When the minority white regimes in Rhodesia and South Africa realized that guerrilla fighters would not be defeated, they compromised. Ian Smith, prime minister of Rhodesia even allowed Rhodesia to become a colony again in order for Britain to arrange a constitutional conference in London that paved the way for independence in 1980 and guaranteed the security of minority white Rhodesians in independent Zimbabwe. Similarly, when De Clerk became president in 1989, he too realized that South African guerrilla fighters would not be defeated. He entered into negotiations with the African opposition that resulted in releasing Mandela and other political prisoners and unbanning liberation movements. A negotiated settlement including a constitution and government of national unity were reached under the leadership of Nelson Mandela and African majority rule. Visionary White South Africans read the writing on the wall and accepted the reality.

By contrast, Portugal that resisted concessions suffered a military coup in Portugal because the army was unhappy with colonial wars. The colonies were lost as well. Portuguese settlers in the former colonies were chased away and future relations between Portugal and former colonies were badly damaged. To make matters worse, Mozambique joined the British Commonwealth.

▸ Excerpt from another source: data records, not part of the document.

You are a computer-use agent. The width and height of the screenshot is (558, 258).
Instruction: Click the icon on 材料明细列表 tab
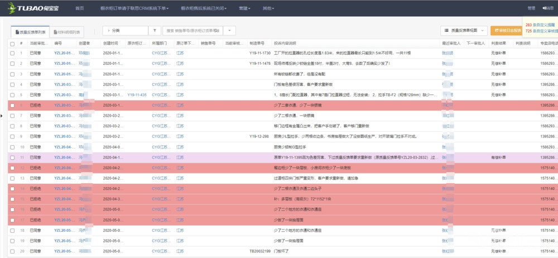(x=55, y=32)
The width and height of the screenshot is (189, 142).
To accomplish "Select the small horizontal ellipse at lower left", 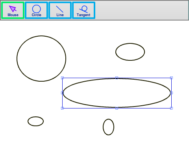I will point(28,121).
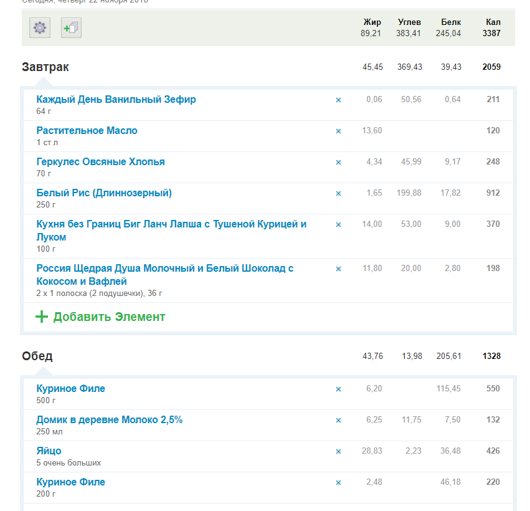The height and width of the screenshot is (511, 530).
Task: Remove Куриное Филе 500 г with X
Action: (338, 389)
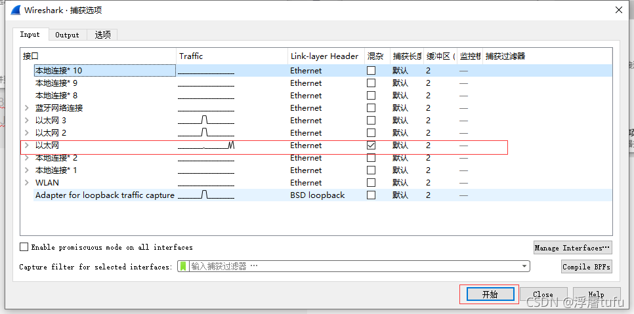Focus the capture filter input field
The image size is (634, 314).
354,266
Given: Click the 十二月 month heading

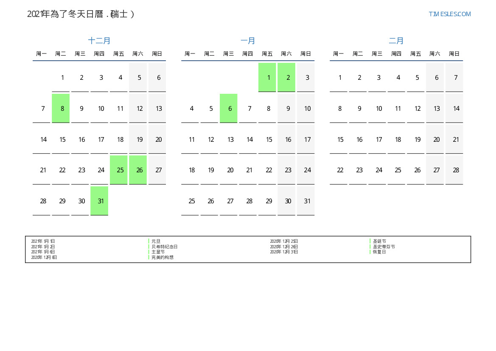Looking at the screenshot, I should pyautogui.click(x=99, y=41).
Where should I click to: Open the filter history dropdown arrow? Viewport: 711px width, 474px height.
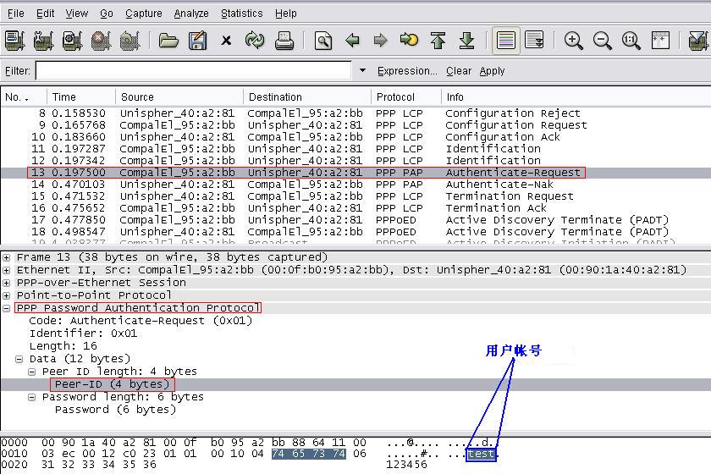363,71
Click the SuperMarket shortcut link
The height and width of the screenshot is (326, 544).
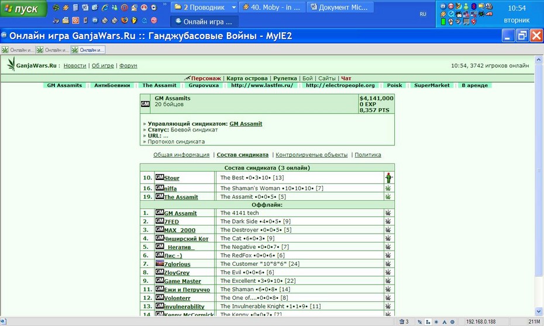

The message being conveyed to NRM leadership is that keeping fellow non-NRM Ugandans out in the cold is not a wise policy decision. You are creating conditions for a revolution that will likely treat you like the French and Russian nobility and kings were treated in 1789 and 1917 revolutions respectively. Thus, Macaulay’s statement made in 1830 that “It is better to reform than to have a political revolution” has relevance in Uganda of 2012.